→ **Aim of the task**:
Pick up the news article on Aviat Networks' WTM 4000 microwave radio after its last sentence and write the next two or three paragraphs.

Aviat enhances capacity of microwave radio for telecoms

Aviat NetworksMicrowave networking company Aviat Networks announced a new platform of radios — WTM 4000 — offering up to 2.5 Gbps uncompressed throughput per radio transceiver, the highest capacity ever delivered in a microwave radio.

The telecom technology company said that the WTM 4000 offers a breakthrough in microwave backhaul performance for wireless networks. WTM 4000 is also the industry’s first purpose-built IP-SDN radio with an integrated IP/MPLS software stack and built-in support for SDN protocols like NETCONF/YANG and OpenFlow for network automation.

“With the WTM 4000, Aviat is setting a new bar for microwave radio capacity – with innovative features for TCO reduction — and a bridge for IP/MPLS and SDN-based solutions of tomorrow,” said Michael Pangia, president and CEO, Aviat Networks.

Aviat said the WTM4000 platform is based on advanced microwave RF Integrated Circuit and multi-core modem technologies.

The latest microwave radio from Aviat will have variants spanning all microwave frequency bands from 6 to 42GHz. WTM 4000, using Adaptive Dual Carrier (A2C) feature, can enable two channels over a single radio transceiver increasing the capacity by two times.

Lower power consumption, decreased weight, reduced cost per megabit and higher reliability are the main gains from Aviat’s WTM 4000 radio.

→ **Material shown**:
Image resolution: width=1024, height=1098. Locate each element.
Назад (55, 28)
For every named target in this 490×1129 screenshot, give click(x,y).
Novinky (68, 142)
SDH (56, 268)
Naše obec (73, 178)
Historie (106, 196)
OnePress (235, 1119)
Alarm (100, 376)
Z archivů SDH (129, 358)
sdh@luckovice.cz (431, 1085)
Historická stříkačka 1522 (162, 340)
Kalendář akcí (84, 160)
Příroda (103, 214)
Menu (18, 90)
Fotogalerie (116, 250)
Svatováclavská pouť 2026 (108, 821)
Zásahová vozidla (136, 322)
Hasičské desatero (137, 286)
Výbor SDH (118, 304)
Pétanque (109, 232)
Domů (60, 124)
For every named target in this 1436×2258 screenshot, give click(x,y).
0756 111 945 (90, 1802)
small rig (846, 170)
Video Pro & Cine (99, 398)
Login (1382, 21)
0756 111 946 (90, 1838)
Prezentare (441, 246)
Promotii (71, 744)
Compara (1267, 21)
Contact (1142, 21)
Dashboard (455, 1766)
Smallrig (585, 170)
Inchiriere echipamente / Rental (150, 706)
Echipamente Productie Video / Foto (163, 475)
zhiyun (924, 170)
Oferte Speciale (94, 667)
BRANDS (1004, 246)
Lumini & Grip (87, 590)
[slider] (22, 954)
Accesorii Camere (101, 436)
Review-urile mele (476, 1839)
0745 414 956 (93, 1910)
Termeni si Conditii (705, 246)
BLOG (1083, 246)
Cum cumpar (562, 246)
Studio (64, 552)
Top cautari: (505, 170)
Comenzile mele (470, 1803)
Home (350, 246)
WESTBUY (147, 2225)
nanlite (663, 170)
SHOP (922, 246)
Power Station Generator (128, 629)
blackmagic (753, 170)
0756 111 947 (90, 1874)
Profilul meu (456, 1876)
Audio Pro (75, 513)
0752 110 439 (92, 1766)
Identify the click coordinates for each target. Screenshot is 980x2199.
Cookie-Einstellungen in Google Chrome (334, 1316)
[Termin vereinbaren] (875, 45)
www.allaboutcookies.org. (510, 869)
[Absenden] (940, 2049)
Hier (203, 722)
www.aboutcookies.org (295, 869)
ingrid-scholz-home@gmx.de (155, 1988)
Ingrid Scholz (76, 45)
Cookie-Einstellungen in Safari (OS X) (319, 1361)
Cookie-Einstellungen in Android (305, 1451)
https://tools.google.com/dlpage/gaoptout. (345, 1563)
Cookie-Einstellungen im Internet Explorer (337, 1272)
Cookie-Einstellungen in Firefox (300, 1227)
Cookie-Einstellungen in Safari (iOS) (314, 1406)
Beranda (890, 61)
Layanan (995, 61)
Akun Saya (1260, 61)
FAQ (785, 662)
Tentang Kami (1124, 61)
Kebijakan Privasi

→ **Solved exercise**:
The company said WTM 4000 also enables maximum flexibility with its zero-footprint capability for mounting on building walls or outdoor infrastructure like lampposts – suitable for enterprise and urban small cell connectivity.

Telecom operators can also benefit from WTM 4000’s Pay-For-Use (PFU) software scheme that allows operators to pay for software enabled capability only as they use it. PFU simplifies the management of software licenses network-wide, significantly reducing operations complexity and lowering total cost of ownership (TCO).

“Automation will be an essential tool to simplify networks and reduce Opex. Support for SDN protocols will be essential to meeting operator goals of standards-based, network-wide automation across microwave and fiber technology as well as core and access network domains,” said Richard Webb, research director at IHS Markit.